Hello, I’m using Mikrotik switches and routers for several months and i love flexibility of them. But sometimes i encounter weird issues and cannot resolve by googling or researching it on my own. My question is how can Winbox access router with just MAC address, without need of IP address. We know that ARP request needs src and dst MAC & IP address to find other devices on network, but for experiment i’ve set my PC and Router at different IP and Subnet, result is same Winbox can discover routeboard on neighbors tab. Can anyone explain this?
Someone here has a nice quote or Mark Twain in their automatic signature: “It ain’t what you don’t know that gets you into trouble. It’s what you know for sure that just ain’t so. “
The answer is quite simple, if you send a frame with some MAC address as a destination one over an L2-transparent network, a device with that MAC address will accept it no matter what ethertype and higher protocol layers that frame contains, and no matter what IP address the receiving device has. So to communicate, it is enough for two devices on an L2 segment to know each other’s MAC addresses, and support the same protocol for which MAC addresses are sufficient.
The other issue is how to discover the MAC address of the other device if you cannot read it on the label on the device; the tool here are various neighbor discovery protocols (the standard LLDP and the proprietary ones like C(isco)DP and M(ikrotik)NDP), which use multicast or even broadcast MAC addresses to get accepted by any device on the L2-transparent network. This is the same method which ARP uses - ARP sends the actual request to a broadcast MAC address too. The discovery protocols just carry another type of information than ARP: whereas ARP is used to translate a known IP address to a corresponding MAC address, the name “discovery” is slightly misleading, as the devices actually use these protocols to advertise various bits of information about themselves to all adjacent devices that support that particular discovery protocol, like their MAC address, vendor name, software version, IP address used for management, supported networking features etc. And the discovery protocols do not care much about the IP settings of the interface they run at (as they don’t need any IP address for their own operation). Every Mikrotik device sends MNDP frames from all interfaces where this functionality is permitted, regardless their IP configuration. See https://wiki.mikrotik.com/wiki/Manual:IP/Neighbor_discovery for details. Winbox listens to MNDP and builds the neighbor list based on MNDP packets received - if you disable neighbor discovery on the Mikrotik interface to which your PC is connected, Winbox will stop listing that device among neighbors, but it will still be able to connect if you enter the device’s MAC address manually.
In addition to the explanation already offered by sindy, I would like to add:
The MAC-level access in RouterOS DOES NOT USE IP.
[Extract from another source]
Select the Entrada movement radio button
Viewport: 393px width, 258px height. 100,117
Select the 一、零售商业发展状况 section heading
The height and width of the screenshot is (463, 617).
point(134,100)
So that is why the IP address does not matter. It is not the IP protocol that is being used. It is just raw ethernet frames that are used, the layer below IP and ARP.
RouterOS includes a proprietary protocol to communicate between the router and the PC. It uses only the source and destination MAC address, and it has a different
protocol type than IP so it is not mixed with it. There even is a way of routing this protocol, it is called RoMON.
It all is quite similar to how Novell NetWARE operated in the days before it used IP as intermediate layer.
Well… strictly speaking, the Winbox packets do have ethertype=0x800 and contain an IP and even a UDP header, but these headers are used in a specific way.
Novell Netware used IPX protocol which works at the network layer, i.e. Layer 3
The more correct way of describing is, the same as “Microsoft workgroup” networking used to work, i.e. Netbeui protocol
What I meant to say is that it is its own independent protocol not IP. I thought it used a separate ethertype and a RIP-like routing protocol similar to what was used in the NetWARE network.
However according to sindy that is not really true. I never researched it to the bottom layer, only noticed its operation (unaffected by any IP config, firewall, etc) and the fact that it does not transparently pass over some links.